Records provided Block Start

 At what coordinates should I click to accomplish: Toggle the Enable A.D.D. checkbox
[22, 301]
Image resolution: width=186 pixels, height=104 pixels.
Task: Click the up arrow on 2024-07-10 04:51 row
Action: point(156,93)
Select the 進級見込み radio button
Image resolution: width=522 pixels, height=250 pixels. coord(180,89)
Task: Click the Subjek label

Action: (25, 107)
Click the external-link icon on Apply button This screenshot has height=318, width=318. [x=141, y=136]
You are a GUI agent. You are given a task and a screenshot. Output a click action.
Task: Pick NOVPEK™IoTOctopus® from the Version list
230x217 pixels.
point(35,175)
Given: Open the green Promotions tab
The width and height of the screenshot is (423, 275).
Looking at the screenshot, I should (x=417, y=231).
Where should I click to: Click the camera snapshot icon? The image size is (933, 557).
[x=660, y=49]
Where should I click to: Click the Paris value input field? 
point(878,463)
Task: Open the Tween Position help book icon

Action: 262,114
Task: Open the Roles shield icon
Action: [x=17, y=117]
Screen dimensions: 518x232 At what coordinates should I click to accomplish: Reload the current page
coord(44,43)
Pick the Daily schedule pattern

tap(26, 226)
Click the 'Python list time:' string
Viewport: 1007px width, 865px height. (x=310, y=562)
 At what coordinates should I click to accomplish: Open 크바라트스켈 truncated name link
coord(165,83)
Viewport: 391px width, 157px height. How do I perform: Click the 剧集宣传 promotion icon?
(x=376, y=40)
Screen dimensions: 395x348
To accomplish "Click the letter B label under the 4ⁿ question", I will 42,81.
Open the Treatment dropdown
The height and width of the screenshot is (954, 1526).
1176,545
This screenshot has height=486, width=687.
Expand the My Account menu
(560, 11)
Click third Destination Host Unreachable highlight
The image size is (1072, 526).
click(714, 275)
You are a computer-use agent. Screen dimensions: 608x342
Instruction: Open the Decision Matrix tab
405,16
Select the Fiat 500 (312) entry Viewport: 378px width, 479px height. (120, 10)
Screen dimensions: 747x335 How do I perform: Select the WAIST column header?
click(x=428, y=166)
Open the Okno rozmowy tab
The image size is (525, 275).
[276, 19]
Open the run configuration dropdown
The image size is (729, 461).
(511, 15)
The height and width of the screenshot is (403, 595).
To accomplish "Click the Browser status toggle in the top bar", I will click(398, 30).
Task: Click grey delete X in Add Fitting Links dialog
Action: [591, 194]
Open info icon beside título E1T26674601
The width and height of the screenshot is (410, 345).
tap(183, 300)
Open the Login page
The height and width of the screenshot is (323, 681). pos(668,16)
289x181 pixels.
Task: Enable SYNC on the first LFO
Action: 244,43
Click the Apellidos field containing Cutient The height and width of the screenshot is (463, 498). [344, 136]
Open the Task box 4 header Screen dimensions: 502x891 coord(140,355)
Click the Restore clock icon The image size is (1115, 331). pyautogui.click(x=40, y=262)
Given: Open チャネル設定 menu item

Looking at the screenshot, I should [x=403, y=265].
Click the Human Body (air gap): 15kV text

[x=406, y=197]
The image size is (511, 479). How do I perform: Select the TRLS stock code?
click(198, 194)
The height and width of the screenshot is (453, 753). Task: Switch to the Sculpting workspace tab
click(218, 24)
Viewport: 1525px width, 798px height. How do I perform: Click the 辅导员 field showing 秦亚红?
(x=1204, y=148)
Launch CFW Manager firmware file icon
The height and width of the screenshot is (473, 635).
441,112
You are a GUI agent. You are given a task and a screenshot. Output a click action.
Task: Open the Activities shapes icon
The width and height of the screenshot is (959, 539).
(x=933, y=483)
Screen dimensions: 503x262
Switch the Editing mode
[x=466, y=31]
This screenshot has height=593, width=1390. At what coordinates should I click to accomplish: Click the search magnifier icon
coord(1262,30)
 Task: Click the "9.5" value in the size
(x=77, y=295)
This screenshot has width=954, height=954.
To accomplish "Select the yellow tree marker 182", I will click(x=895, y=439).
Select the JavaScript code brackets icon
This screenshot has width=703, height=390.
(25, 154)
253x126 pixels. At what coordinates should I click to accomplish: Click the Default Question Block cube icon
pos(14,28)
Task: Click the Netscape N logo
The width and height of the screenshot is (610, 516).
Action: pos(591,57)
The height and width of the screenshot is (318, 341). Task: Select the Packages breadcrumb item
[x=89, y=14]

Records provided Block End

Each line above must be printed exactly as it appears.

 At what coordinates should I click to accomplish: Toggle the Enable A.D.D. checkbox
[22, 301]
Image resolution: width=186 pixels, height=104 pixels.
Task: Click the up arrow on 2024-07-10 04:51 row
Action: point(156,93)
Select the 進級見込み radio button
Image resolution: width=522 pixels, height=250 pixels. coord(180,89)
Task: Click the Subjek label

Action: (25, 107)
Click the external-link icon on Apply button This screenshot has height=318, width=318. [x=141, y=136]
You are a GUI agent. You are given a task and a screenshot. Output a click action.
Task: Pick NOVPEK™IoTOctopus® from the Version list
230x217 pixels.
point(35,175)
Given: Open the green Promotions tab
The width and height of the screenshot is (423, 275).
Looking at the screenshot, I should (x=417, y=231).
Where should I click to: Click the camera snapshot icon? The image size is (933, 557).
[x=660, y=49]
Where should I click to: Click the Paris value input field? 
point(878,463)
Task: Open the Tween Position help book icon

Action: 262,114
Task: Open the Roles shield icon
Action: [x=17, y=117]
Screen dimensions: 518x232 At what coordinates should I click to accomplish: Reload the current page
coord(44,43)
Pick the Daily schedule pattern

tap(26, 226)
Click the 'Python list time:' string
Viewport: 1007px width, 865px height. (x=310, y=562)
 At what coordinates should I click to accomplish: Open 크바라트스켈 truncated name link
coord(165,83)
Viewport: 391px width, 157px height. How do I perform: Click the 剧集宣传 promotion icon?
(x=376, y=40)
Screen dimensions: 395x348
To accomplish "Click the letter B label under the 4ⁿ question", I will 42,81.
Open the Treatment dropdown
The height and width of the screenshot is (954, 1526).
1176,545
This screenshot has height=486, width=687.
Expand the My Account menu
(560, 11)
Click third Destination Host Unreachable highlight
The image size is (1072, 526).
click(714, 275)
You are a computer-use agent. Screen dimensions: 608x342
Instruction: Open the Decision Matrix tab
405,16
Select the Fiat 500 (312) entry Viewport: 378px width, 479px height. (120, 10)
Screen dimensions: 747x335 How do I perform: Select the WAIST column header?
click(x=428, y=166)
Open the Okno rozmowy tab
The image size is (525, 275).
[276, 19]
Open the run configuration dropdown
The image size is (729, 461).
(511, 15)
The height and width of the screenshot is (403, 595).
To accomplish "Click the Browser status toggle in the top bar", I will click(398, 30).
Task: Click grey delete X in Add Fitting Links dialog
Action: [591, 194]
Open info icon beside título E1T26674601
The width and height of the screenshot is (410, 345).
tap(183, 300)
Open the Login page
The height and width of the screenshot is (323, 681). pos(668,16)
289x181 pixels.
Task: Enable SYNC on the first LFO
Action: 244,43
Click the Apellidos field containing Cutient The height and width of the screenshot is (463, 498). [344, 136]
Open the Task box 4 header Screen dimensions: 502x891 coord(140,355)
Click the Restore clock icon The image size is (1115, 331). pyautogui.click(x=40, y=262)
Given: Open チャネル設定 menu item

Looking at the screenshot, I should [x=403, y=265].
Click the Human Body (air gap): 15kV text

[x=406, y=197]
The image size is (511, 479). How do I perform: Select the TRLS stock code?
click(198, 194)
The height and width of the screenshot is (453, 753). Task: Switch to the Sculpting workspace tab
click(218, 24)
Viewport: 1525px width, 798px height. How do I perform: Click the 辅导员 field showing 秦亚红?
(x=1204, y=148)
Launch CFW Manager firmware file icon
The height and width of the screenshot is (473, 635).
441,112
You are a GUI agent. You are given a task and a screenshot. Output a click action.
Task: Open the Activities shapes icon
The width and height of the screenshot is (959, 539).
(x=933, y=483)
Screen dimensions: 503x262
Switch the Editing mode
[x=466, y=31]
This screenshot has height=593, width=1390. At what coordinates should I click to accomplish: Click the search magnifier icon
coord(1262,30)
 Task: Click the "9.5" value in the size
(x=77, y=295)
This screenshot has width=954, height=954.
To accomplish "Select the yellow tree marker 182", I will click(x=895, y=439).
Select the JavaScript code brackets icon
This screenshot has width=703, height=390.
(25, 154)
253x126 pixels. At what coordinates should I click to accomplish: Click the Default Question Block cube icon
pos(14,28)
Task: Click the Netscape N logo
The width and height of the screenshot is (610, 516).
Action: pos(591,57)
The height and width of the screenshot is (318, 341). Task: Select the Packages breadcrumb item
[x=89, y=14]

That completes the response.